WRITTEN REQUEST 1: In the foal thread below, which new herdsire sired both colts that Lucky-C-Acres-Minis had this year?
WRITTEN REQUEST 2: Extract, word for word, the part of the foal thread below that opens with the words containing "## Mulligans Run" and closes with "I can't complain.".

Well, its an easy choice for me this year - we only had one! A beautiful black filly with bright blue eyes.

Sired by LK Russian Rocko (by White Russian)

Dam is HM B&W (by Grandpas Gambling Man)

Meet "Bippiti Boppiti Blue" aka Boogie


----------



## Lucky-C-Acres-Minis (Jun 18, 2010)

We only had two foals this year, both colts and our first for us sired by my new herdsire Oak Parks Oh Im Awesome.. I simply CAN NOT choose a favorite out of the two, I'm still on cloud nine!

"Max" AMHA/AMHR/PtHA (pending) black pinto colt






"Teddy" AMHR/PtHA (pending) bay pinto colt


----------



## MindyLee (Jun 19, 2010)

Boy oh Boy Leeana! Your foals just keep gettin better and better!


----------



## Carolyn R (Jun 19, 2010)

Lucky-C-Acres-Minis said:


> We only had two foals this year, both colts and our first for us sired by my new herdsire Oak Parks Oh Im Awesome.. I simply CAN NOT choose a favorite out of the two, I'm still on cloud nine!
> 
> "Max" AMHA/AMHR/PtHA (pending) black pinto colt
> 
> ...


Both are nice,Max is amazing!!!!!


----------



## BM Miniatures (Jun 19, 2010)

Nice foals


----------



## Irish Hills Farm (Jun 19, 2010)

I think all of my foals this year are exceptional but if I had to pick just one that was my favorite, I couldn't do it. I'd have to pick 2 and here they are.

Irish Hills Beyond Beautiful sired by Jazz Singer and out of Jenny.






Irish Hills One Wild Night sired by Bandito and out of Blue.


----------



## Allure Ranch (Jun 19, 2010)

Leeana said:


> Well this is my only but I just think he is pretty neat.....He is ASPC / Foundation..
> 
> He's by JJ's Painted Duke and out of my war whoop daughter Single G's Cherokee Maiden who is a full sister to Knights To-A-Te.


_*VERY NICE BABY.....*_


----------



## Watcheye (Jun 19, 2010)

Only one baby this year and hes EXACTLY what I wanted.


----------



## HGFarm (Jun 19, 2010)

Oh man, what a tough question this year. I usually do have one favorite for one reason or another, but this year am keeping all three fillies at this point and I love them all for different reasons. So I am going to have to say I just cant decide on a most favorite this year.

Here is Heather Glens Smokin Hot, Heather Glens Wisp of Smoke and Heather Glens Liquid Smoke..........


----------



## Katiean (Jun 19, 2010)

Lucky-C-Acres-Minis said:


> We only had two foals this year, both colts and our first for us sired by my new herdsire Oak Parks Oh Im Awesome.. I simply CAN NOT choose a favorite out of the two, I'm still on cloud nine!
> 
> "Max" AMHA/AMHR/PtHA (pending) black pinto colt
> 
> ...


I like MAX the best.


----------



## Mulligans Run (Jun 19, 2010)

That is hard...we've been blessed with some really nice foals this year. Majority are colts, but beautiful colts, so I can't complain.

The first two are a tie...

*Diablo - our future junior herd sire*






* and Oz*






And then two other colts...

*Journey*






and Comet!!

ROWS:
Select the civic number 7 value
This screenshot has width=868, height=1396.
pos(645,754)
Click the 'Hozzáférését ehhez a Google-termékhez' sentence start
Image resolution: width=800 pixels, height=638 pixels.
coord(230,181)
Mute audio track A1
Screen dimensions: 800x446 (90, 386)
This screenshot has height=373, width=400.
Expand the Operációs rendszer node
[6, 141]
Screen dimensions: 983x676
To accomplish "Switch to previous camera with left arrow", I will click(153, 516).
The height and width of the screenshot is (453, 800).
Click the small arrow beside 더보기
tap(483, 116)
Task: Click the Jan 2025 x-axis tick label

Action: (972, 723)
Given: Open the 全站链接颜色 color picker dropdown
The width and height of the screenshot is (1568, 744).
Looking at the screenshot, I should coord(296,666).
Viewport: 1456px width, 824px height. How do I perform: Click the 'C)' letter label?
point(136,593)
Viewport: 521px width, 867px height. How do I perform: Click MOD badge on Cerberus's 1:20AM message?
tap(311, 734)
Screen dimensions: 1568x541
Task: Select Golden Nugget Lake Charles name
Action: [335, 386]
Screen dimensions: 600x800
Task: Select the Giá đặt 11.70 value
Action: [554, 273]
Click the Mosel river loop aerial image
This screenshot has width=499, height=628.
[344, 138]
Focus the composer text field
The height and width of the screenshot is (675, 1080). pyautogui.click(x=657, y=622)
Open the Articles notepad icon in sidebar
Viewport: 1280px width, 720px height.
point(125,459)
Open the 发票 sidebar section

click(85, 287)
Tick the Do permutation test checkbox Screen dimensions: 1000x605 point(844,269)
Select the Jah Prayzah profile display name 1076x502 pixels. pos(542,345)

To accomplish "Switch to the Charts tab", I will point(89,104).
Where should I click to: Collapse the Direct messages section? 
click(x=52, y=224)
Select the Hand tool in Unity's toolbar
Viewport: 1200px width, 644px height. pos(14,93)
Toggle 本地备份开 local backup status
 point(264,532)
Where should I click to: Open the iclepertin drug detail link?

FULL OUTPUT 1: Oak Parks Oh Im Awesome

FULL OUTPUT 2:
## Mulligans Run (Jun 19, 2010)

That is hard...we've been blessed with some really nice foals this year. Majority are colts, but beautiful colts, so I can't complain.